Diagnosis: Therapeutic drug monitoring of everolimus
• Everolimus is metabolized in the gut and the liver by cytochromes CYP3A4, 3A5, and 2C8. Hydroxylation and demethylation appear to be the major pathways of metabolism. At least 11 metabolites have been identified to date.
• A large number of drugs inhibit CYP3A-mediated metabolism, including several antifungal drugs. Some of these (e.g., fluconazole) are stronger inhibitors than others (e.g., ketoconazole, voriconazole) and will more substantially decrease the metabolic clearance of a drug such as everolimus.

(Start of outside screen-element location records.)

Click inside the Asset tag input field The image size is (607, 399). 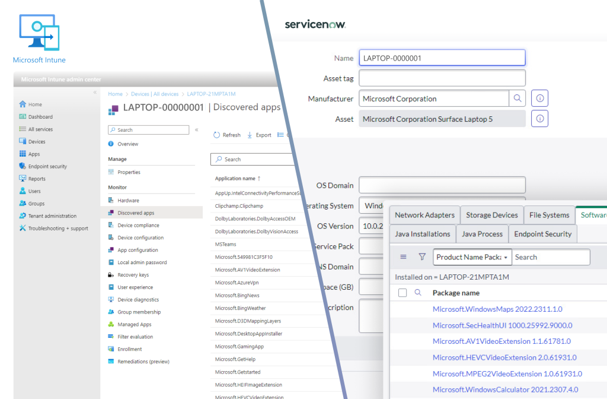pyautogui.click(x=442, y=78)
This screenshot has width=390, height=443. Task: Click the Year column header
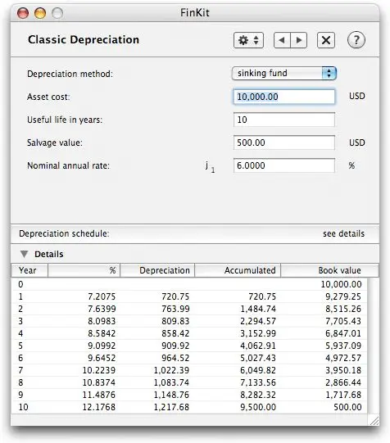point(29,270)
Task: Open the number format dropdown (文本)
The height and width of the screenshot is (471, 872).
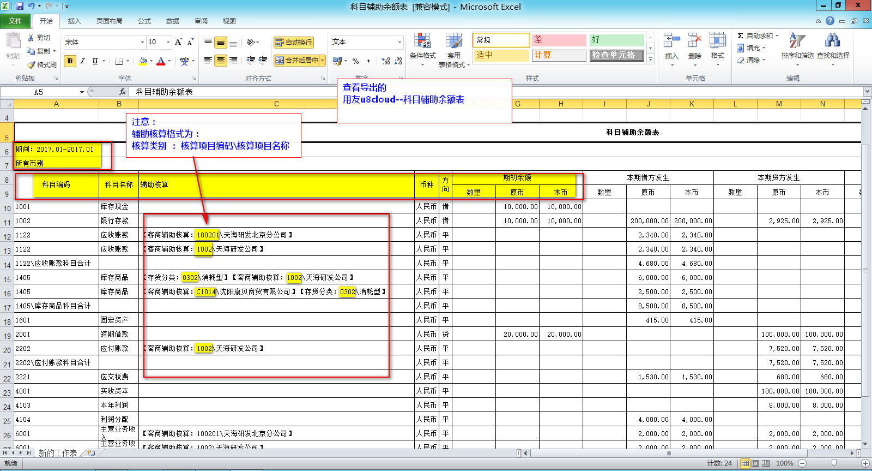Action: click(399, 42)
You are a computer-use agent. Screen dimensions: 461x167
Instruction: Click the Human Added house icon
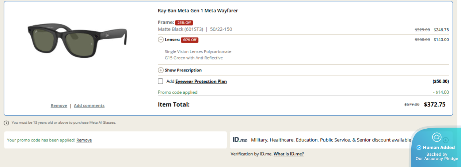(437, 137)
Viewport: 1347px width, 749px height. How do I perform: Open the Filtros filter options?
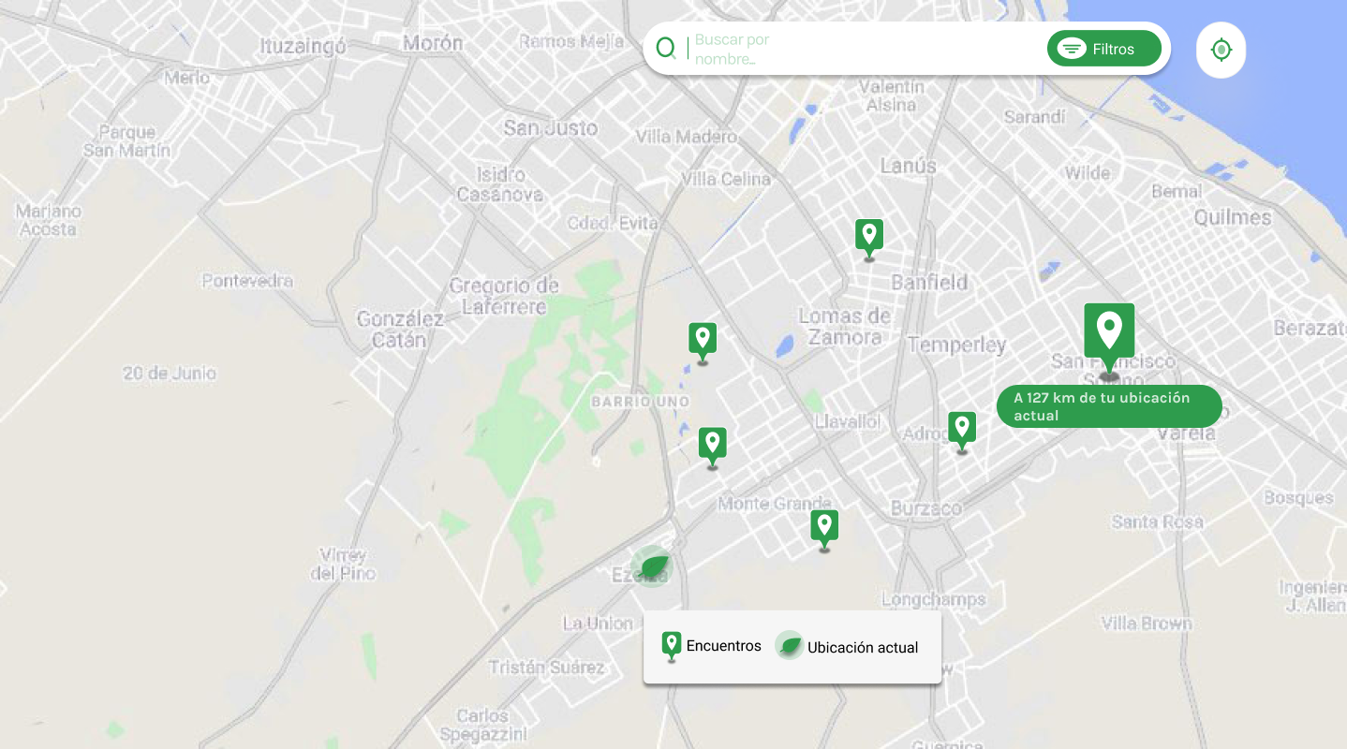pos(1103,49)
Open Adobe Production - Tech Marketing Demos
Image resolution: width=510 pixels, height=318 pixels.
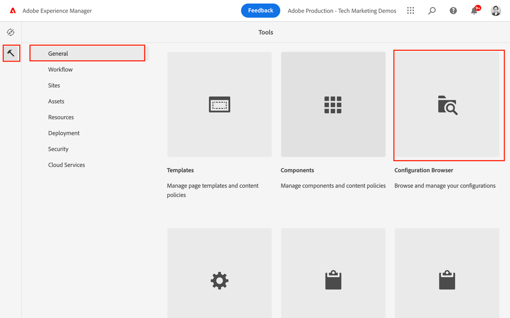[342, 11]
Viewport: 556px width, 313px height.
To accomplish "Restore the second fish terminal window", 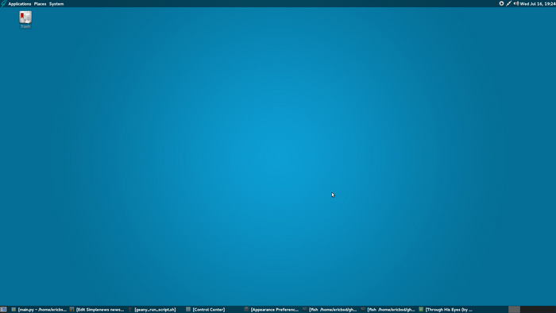I will tap(388, 310).
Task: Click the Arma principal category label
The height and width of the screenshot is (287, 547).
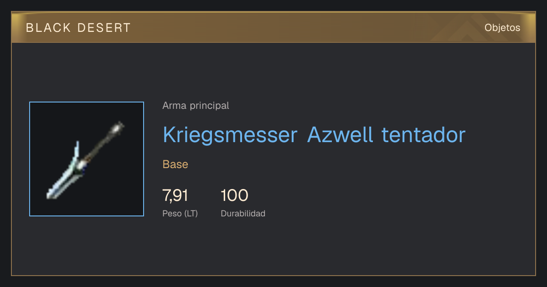Action: (x=196, y=106)
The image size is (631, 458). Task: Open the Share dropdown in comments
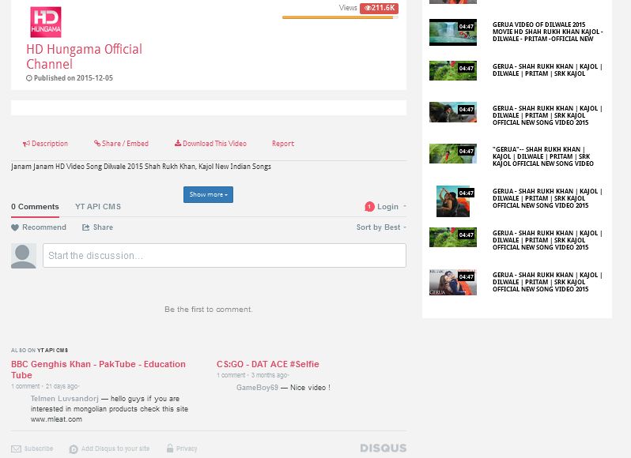click(98, 227)
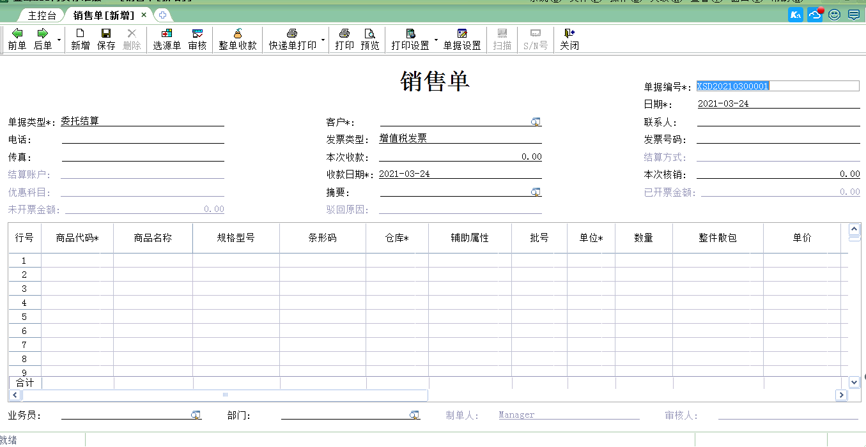Open the 快递单打印 dropdown arrow
Viewport: 866px width, 447px height.
pos(325,38)
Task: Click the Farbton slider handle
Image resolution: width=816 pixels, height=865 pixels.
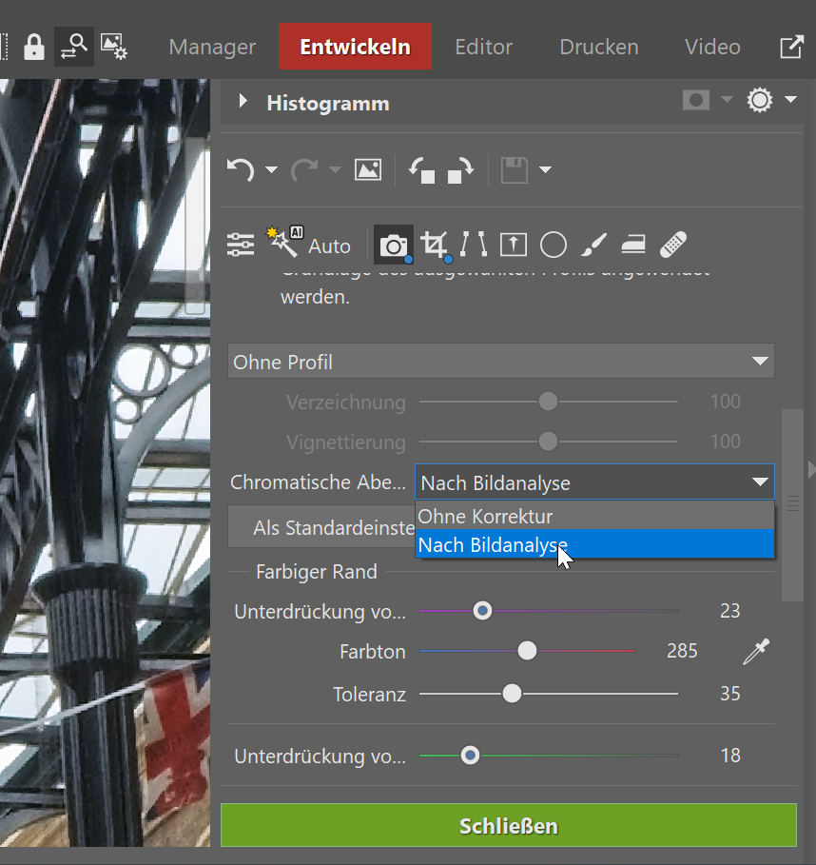Action: pyautogui.click(x=527, y=651)
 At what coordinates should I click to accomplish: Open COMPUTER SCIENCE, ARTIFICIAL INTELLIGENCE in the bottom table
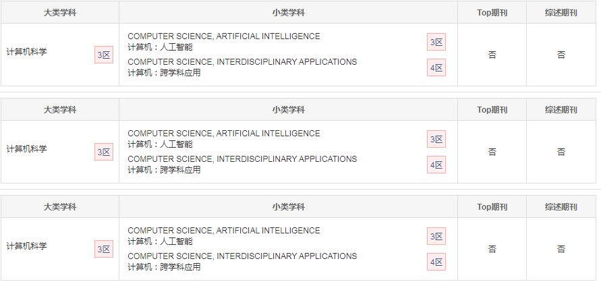[224, 231]
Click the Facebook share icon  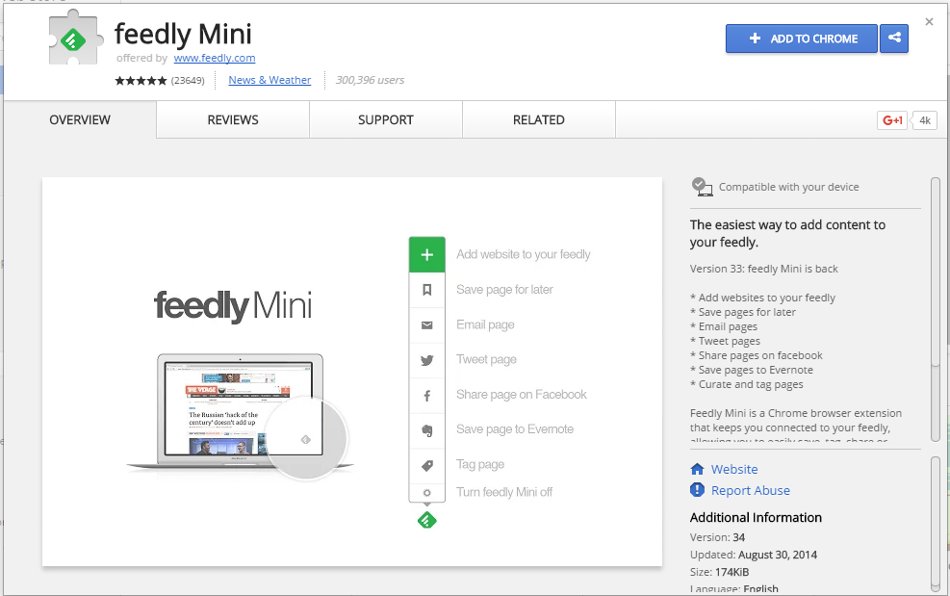click(427, 395)
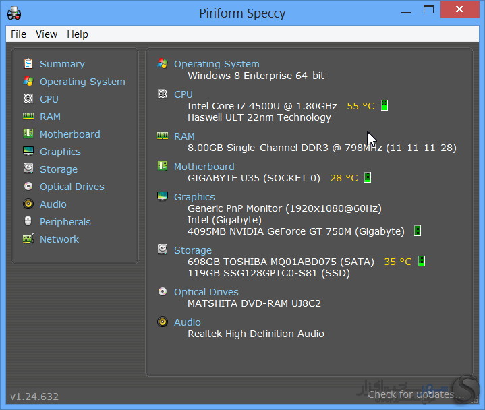The width and height of the screenshot is (485, 410).
Task: Open the Graphics section heading in main panel
Action: coord(194,197)
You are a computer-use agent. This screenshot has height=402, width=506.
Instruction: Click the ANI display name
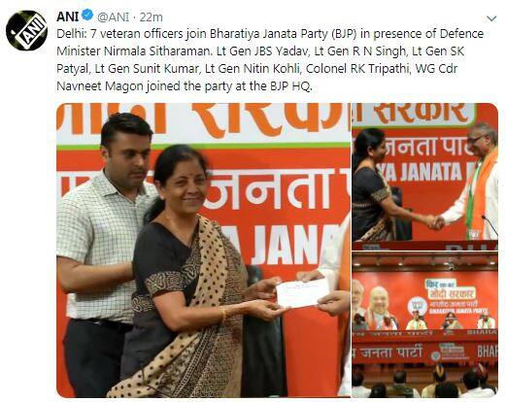(68, 17)
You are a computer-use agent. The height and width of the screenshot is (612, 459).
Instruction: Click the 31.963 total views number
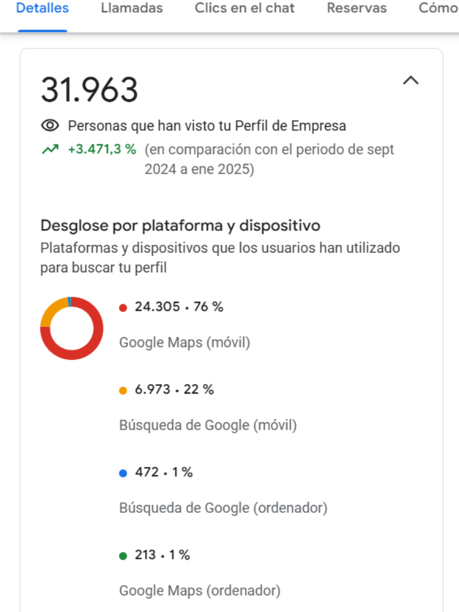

• Everolimus is primarily excreted in the bile as its metabolites. Renal excretion is minor. The metabolites of some drugs that are excreted into bile are subject to an enterohepatic circulation.
• Biliary excretion of some drugs is mediated by P-glycoprotein. Therefore, P-glycoprotein inhibitors can lead to higher circulating levels of those drugs. Some drugs can both inhibit CYP3A and P-glycoprotein.
• Several assays are available to measure everolimus levels in whole blood. Fluorescence-polarization immunoassay (FPIA) yields results that are approximately 20% higher than those obtained on the same samples by liquid chromatography–tandem mass spectrometry (LC-MS/MS). This is most commonly caused by cross-reactivity of the immunoassay with several metabolites of everolimus.